In chapter nine, the writer ties together the Most Holy Place (the holy of holies) and the blood of Christ. This chapter is absolutely magnificent.
We find in 9.4-5 that the Ark of the Covenant contained three things: a golden jar of manna, Aaron’s rod that had blossomed (see Numbers 17) and the hard copy (with emphasis on the “hard”) of the Ten Commandments.
In 9.5b, the writer to the Hebrews (whom I am convinced is not Paul), wrote, “But we cannot discuss these things in detail now.” I sure wish he (or she) would have found time later and wrote it all down. We do not have any more details of this anywhere else. Jesus’ first appearance on the earth was primarily to die on the cross, to take away sins. His second appearance will be primarily for our resurrection. These are two distinct benefits. (See 9.27-28). Again, the sacrifices of the Old Testament accomplished absolutely nothing in and of themselves. They took away no sin (10.4). They showed a picture of what the ultimate sacrifice of the Son of God would do.
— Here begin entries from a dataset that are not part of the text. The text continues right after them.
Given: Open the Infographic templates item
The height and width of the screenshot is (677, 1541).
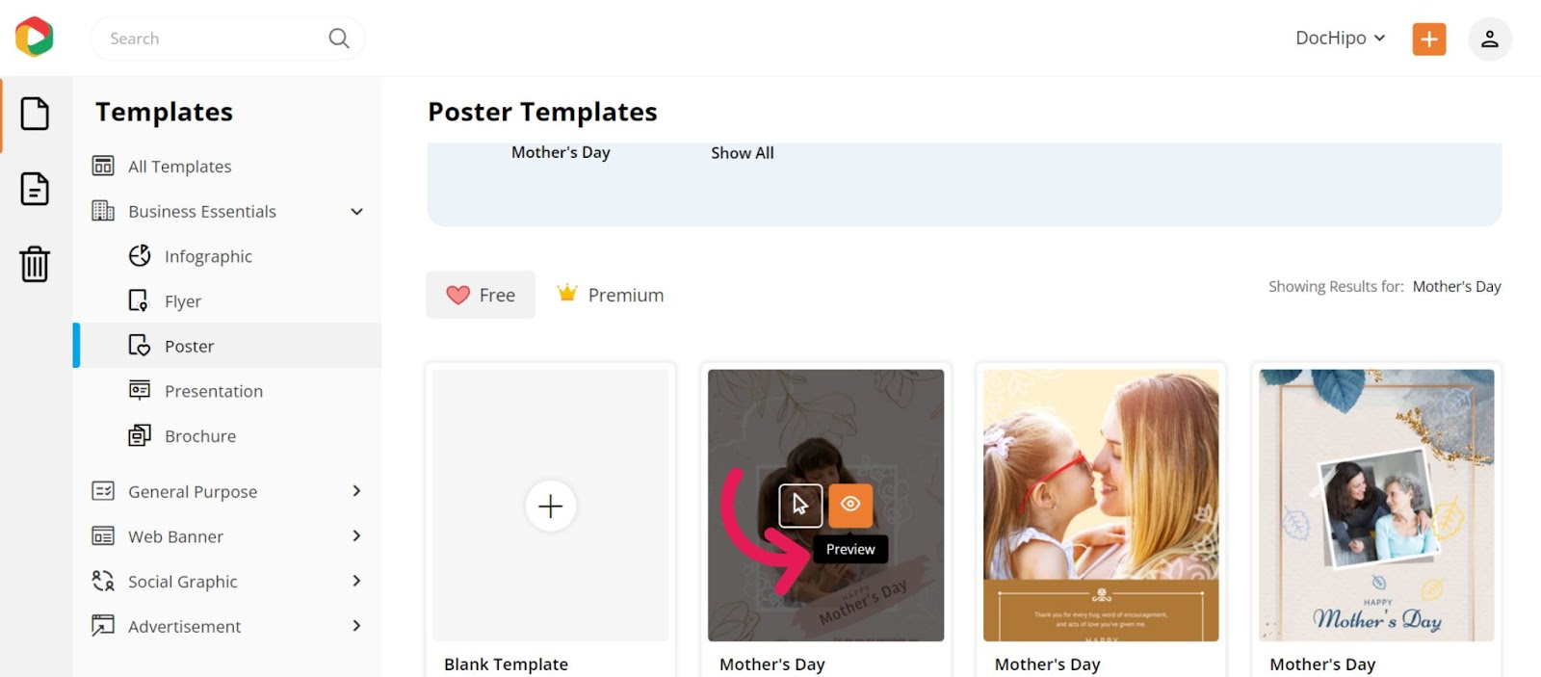Looking at the screenshot, I should point(208,256).
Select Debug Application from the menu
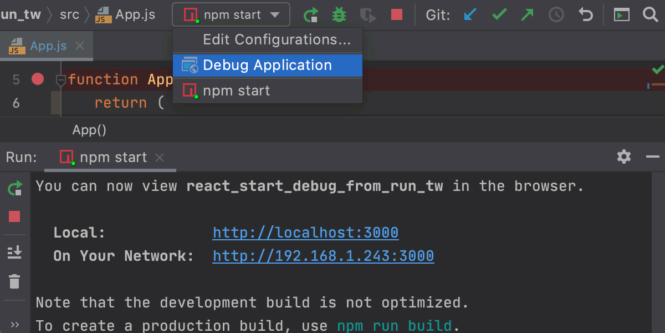This screenshot has width=665, height=333. pos(268,65)
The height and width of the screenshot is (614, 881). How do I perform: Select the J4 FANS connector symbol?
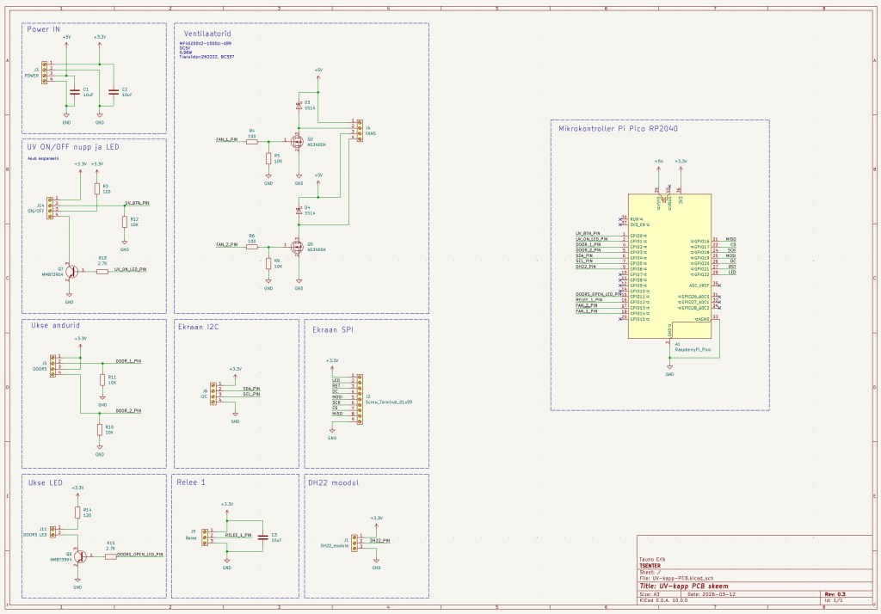pos(360,130)
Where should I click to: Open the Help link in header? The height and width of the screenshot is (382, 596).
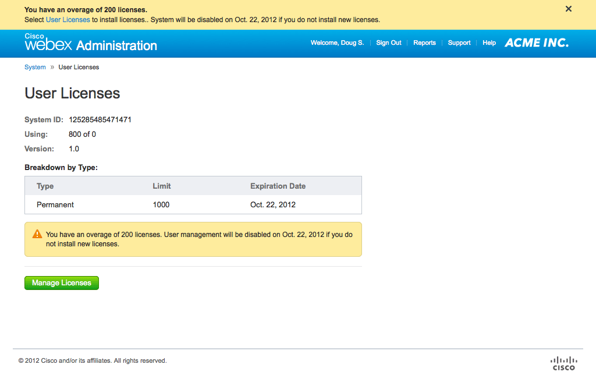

Of course, this may lead to asking how Old Testament people were saved, or even if any of them were. But the reality is that they were saved then the way we are now, and that is by faith alone. Their faith tied them into the blood of Jesus on the cross, just the way our faith does today. They just could not see it. See James 2.20-23. This process was like using a credit card, taking on sins that would be paid on the cross through the blood of Jesus; the blood of the animals could not accomplish this. I could go on all day about chapter 11. Just bear in mind that putting faith in action merely required three things: 1) God spoke to someone 2) That someone listened 3) They obeyed. Faith is no more complicated than this.
In 11.16b, “Therefore God is not ashamed to be called their God.” How I hope that he has the same thoughts about me!
In the final two chapters, the writer goes into some amazing places, but doesn’t transition; he just goes from place to wonderful place.
In chapter twelve, he encourages us to run our race of faith with perseverance. Then he talks about God’s discipline of his children and its importance in our lives. After this, he warns us against allowing bitter roots to grow up that will cause trouble and defile our lives. Finally, he gives us a glorious picture of heaven itself (12.22). The picture of the joyful assembly that awaits us on the other side, painted by the writer in 12.22-24 should bring encouragement to us just about any time.
Haven’t thought about 13.2 in a while. It is amazing to think that some of our interactions on this planet well may have been with an angel. What kind of report did they bring back to the Boss about me? As he wraps up in chapter 13, he encourages us to love one another, to honor marriage, and to honor leadership in the church. Further, there is warning against false teaching (one of the most prominent themes throughout the New Testament). The writer closes out his letter offering encouragement to keep doing his will.